こうやって相手から情報を引き出すのが、彼のやり方であった。

「え、ミグレアさんと……?」

そうとも知らず、まんまとその名前を口にしてしまうバーニング・ラヴ。

「そう。そのミグレアがなぜ、車椅子に乗ることになったのか……レディたちは知っているかい?」

「たしか、クエスト中の事故だって聞いたけど」とブリザード・ラヴ。

「表向きはそうなのさ。でも……本当はミグレアの脚は、邪神の生贄として、捧げられてしまったのさ……!」

「「……えっ?」」とハモるふたり。

我が耳を疑うように、目を見開いている。

ここまでは、上出来……! とほくそ笑むゼピュロス。

そしてここからは例によって、口からでまかせのオンパレード。

「ミグレアは、クエスト中に儀式の生贄にされ……脚を奪われてしまったのさ」

「ええっ!? それ、ウソっしょ!? ミグレアさん、言ってたし! クエストには、ずっと一緒に冒険してたすげー尖兵(ポイントマン)がいたって! その人には何度も危ないところを助けてもらってたって! むしろ勇者が……!」

ああ……!

ここでうっかり、尖兵(ポイントマン)の事実を出してしまったバーニング・ラヴ……!

それを利用されるとも知らず……!

「それはその尖兵(ポイントマン)に、真逆のことを言わされているのさ。
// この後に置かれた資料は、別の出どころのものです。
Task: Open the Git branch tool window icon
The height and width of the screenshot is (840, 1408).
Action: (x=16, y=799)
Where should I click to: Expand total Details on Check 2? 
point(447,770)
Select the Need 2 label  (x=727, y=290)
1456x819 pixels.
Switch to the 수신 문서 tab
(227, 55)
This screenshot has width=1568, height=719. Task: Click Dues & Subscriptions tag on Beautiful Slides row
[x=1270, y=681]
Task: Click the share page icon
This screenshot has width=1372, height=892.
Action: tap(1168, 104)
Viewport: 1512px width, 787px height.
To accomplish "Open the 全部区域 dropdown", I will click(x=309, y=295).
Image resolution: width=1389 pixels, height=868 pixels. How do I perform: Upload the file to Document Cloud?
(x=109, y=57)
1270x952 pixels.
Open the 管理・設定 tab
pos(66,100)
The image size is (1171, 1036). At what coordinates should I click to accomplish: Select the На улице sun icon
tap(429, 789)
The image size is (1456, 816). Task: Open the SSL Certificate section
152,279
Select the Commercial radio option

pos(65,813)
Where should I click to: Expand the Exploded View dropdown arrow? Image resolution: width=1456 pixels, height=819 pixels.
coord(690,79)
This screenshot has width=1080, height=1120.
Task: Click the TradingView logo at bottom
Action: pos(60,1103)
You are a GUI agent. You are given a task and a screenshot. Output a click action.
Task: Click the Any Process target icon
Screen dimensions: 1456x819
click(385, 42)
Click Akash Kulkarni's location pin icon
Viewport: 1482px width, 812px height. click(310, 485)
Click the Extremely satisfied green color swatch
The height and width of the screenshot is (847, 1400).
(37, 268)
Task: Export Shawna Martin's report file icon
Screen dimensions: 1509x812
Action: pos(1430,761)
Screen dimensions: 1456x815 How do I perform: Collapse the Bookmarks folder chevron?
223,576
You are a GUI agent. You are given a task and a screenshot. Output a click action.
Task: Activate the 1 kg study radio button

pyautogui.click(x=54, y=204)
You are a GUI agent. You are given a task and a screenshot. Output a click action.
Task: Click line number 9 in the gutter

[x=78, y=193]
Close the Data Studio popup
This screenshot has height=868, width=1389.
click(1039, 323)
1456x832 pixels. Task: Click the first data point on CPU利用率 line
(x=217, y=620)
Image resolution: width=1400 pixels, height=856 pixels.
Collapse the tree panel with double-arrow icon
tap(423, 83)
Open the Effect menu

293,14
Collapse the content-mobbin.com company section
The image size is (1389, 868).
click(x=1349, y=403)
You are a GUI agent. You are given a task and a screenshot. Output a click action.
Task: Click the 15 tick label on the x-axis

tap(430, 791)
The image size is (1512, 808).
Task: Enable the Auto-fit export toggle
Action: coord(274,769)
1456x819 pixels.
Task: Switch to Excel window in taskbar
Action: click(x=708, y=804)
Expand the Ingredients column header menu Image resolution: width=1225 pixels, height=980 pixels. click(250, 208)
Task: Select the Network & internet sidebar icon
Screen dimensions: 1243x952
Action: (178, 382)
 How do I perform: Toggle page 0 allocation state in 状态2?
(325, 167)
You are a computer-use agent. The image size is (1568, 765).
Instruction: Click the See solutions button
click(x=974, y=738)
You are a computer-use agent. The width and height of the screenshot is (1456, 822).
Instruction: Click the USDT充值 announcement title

脚を取られているからね。一度身体の部位を生贄に捧げさせられた者は、いつでもその魂を奪われてしまう……。それを利用されて、彼女は脅され続けているのさ」

「な……何のために!?」

ゼピュロスの脳内ではすでに、

謎のすごい尖兵(ポイントマン) → ゴルドくん → スラムドッグマート → 今回のツアー

という図式が出来上がっていた。

そしていかに『さっきシャオマオに言ったでまかせ』に繋ぐかも……!

「レディたちは、不自然だとは思わなかったかい? 『大魔導女学園』で、スラムドッグマートの装備が正式採用されたことに……。いままではずっと『ゴージャスマート』だったものが、突然……」

「べ……別に……! そんなの、不自然でもなんでもなくなくない!?」

バーニング・ラヴはすでにゼピュロスの術中にハマり、声を荒げていたが、

「それは、学園のオーナーの娘でもある、ミグレアさんの推薦だって聞いたけど……。ふーん、それも脅しだって言うの?」

ブリザード・ラヴはまだ取り乱してはいなかった。

しかしその冷静さがかえって、ゼピュロスの真実(ウソ)をアシストしてしまうことになる。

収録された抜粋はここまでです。